---------- Material shown

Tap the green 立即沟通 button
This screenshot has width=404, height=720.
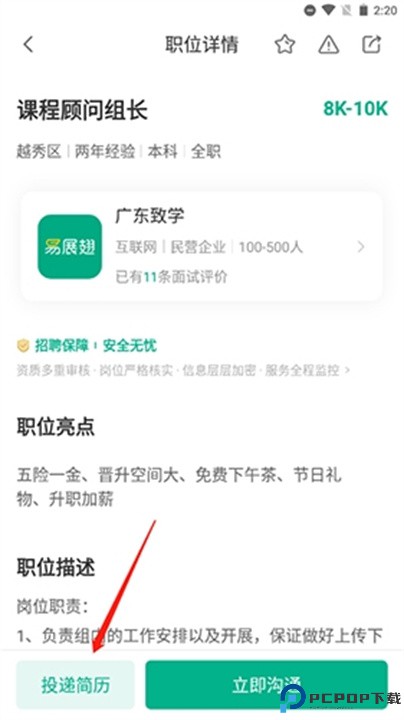pos(267,685)
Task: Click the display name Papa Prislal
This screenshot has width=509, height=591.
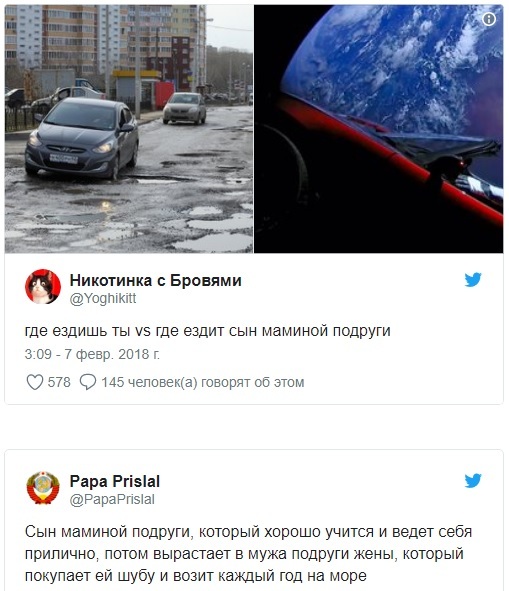Action: [115, 481]
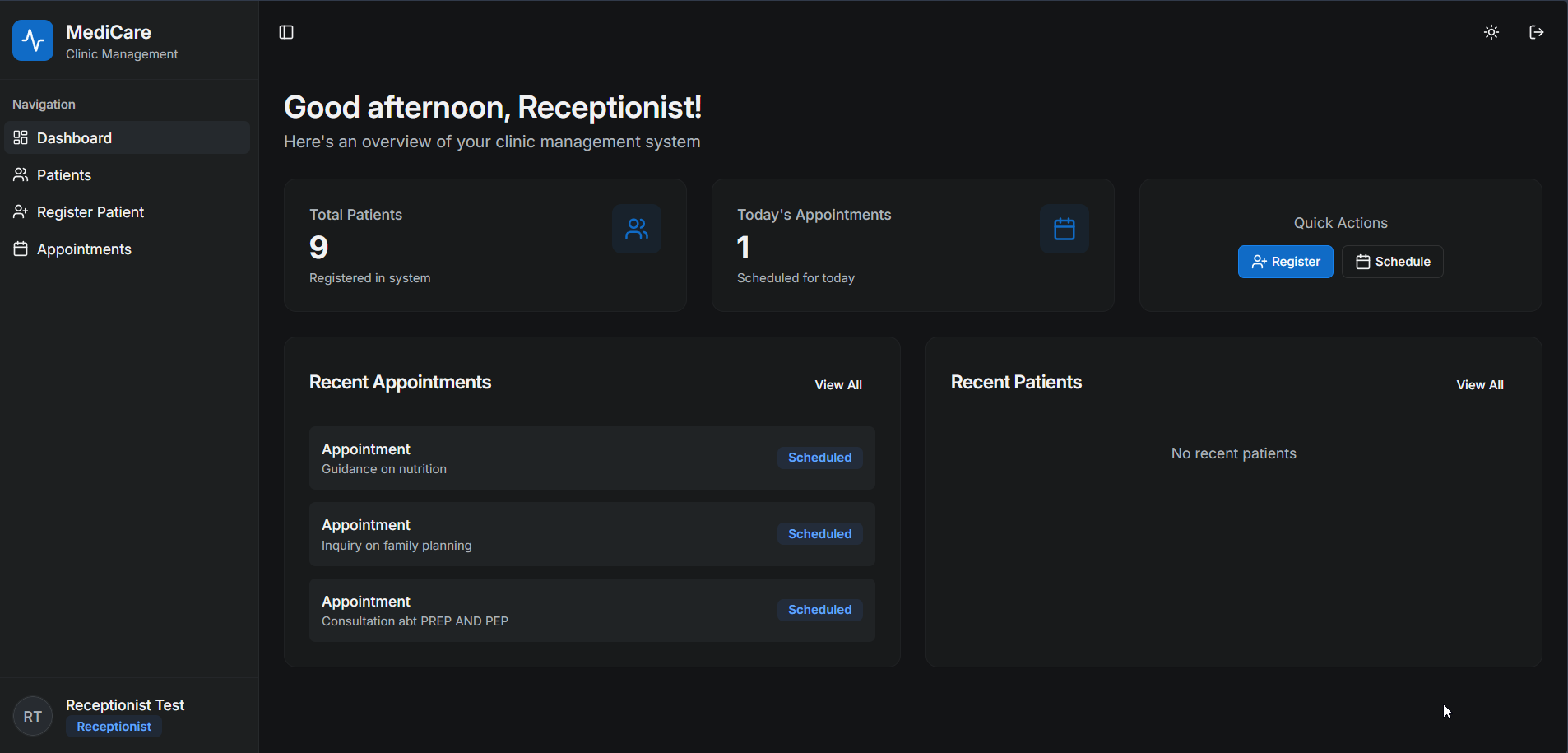Switch theme using the sun icon
Image resolution: width=1568 pixels, height=753 pixels.
pos(1491,32)
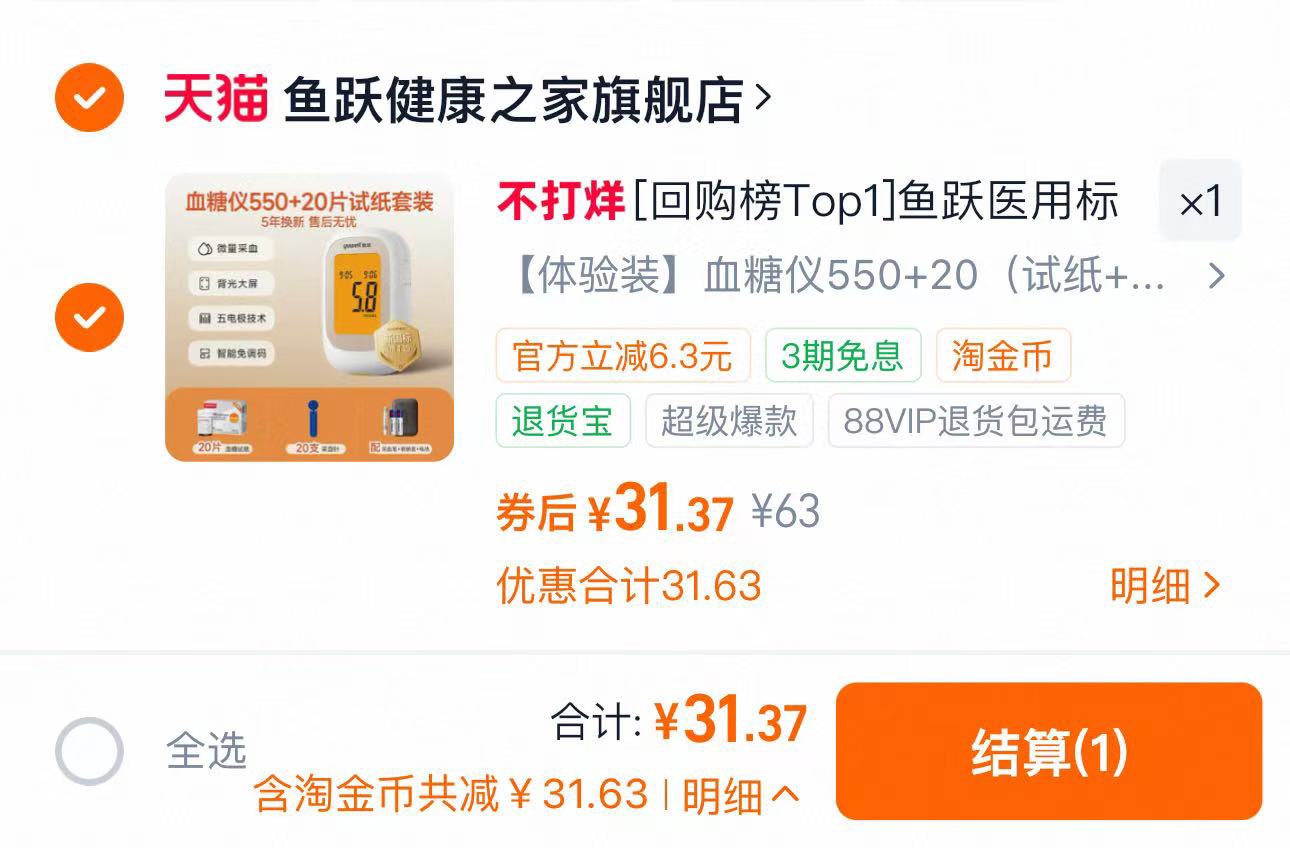The width and height of the screenshot is (1290, 848).
Task: Tap the 退货宝 return guarantee tag
Action: click(563, 421)
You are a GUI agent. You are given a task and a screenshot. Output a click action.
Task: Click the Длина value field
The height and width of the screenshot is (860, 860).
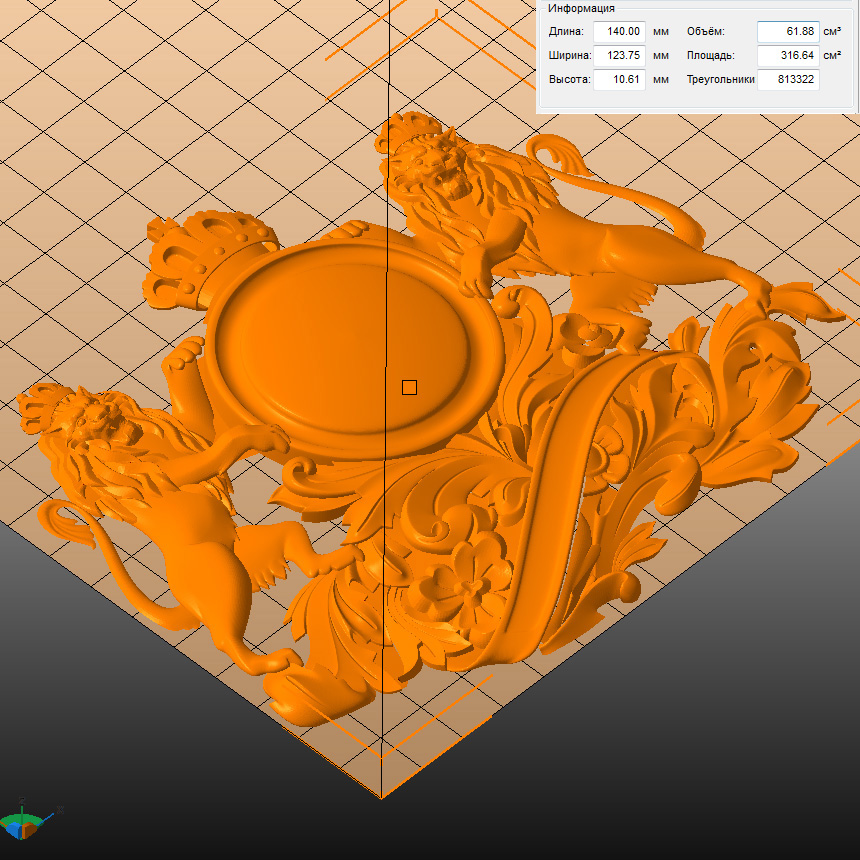[x=619, y=32]
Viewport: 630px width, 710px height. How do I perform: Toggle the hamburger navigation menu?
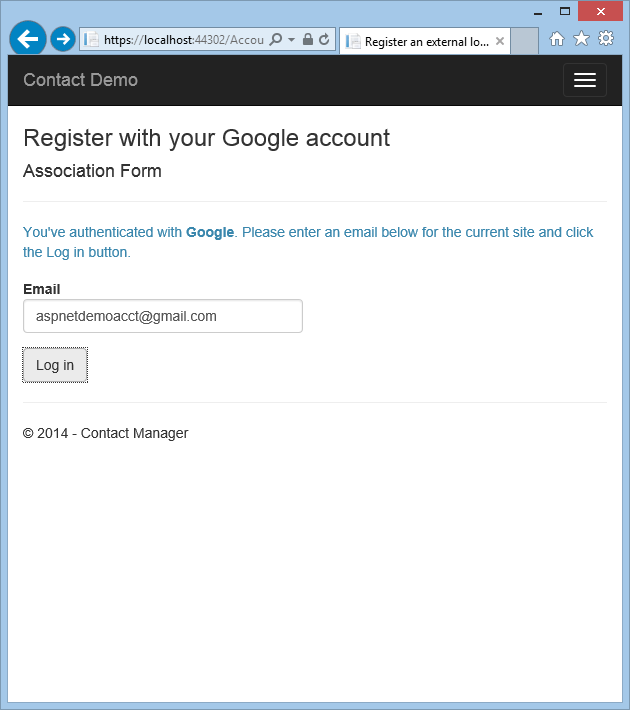584,80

--------------------

What you will do =>
Restate the data word for word from its first line through the line with "Task: Click the display name Papa Prislal", leaving out any picture along the way.

Expected answer =>
Tap the green 立即沟通 button
This screenshot has width=404, height=720.
pos(267,685)
Task: Click the display name Papa Prislal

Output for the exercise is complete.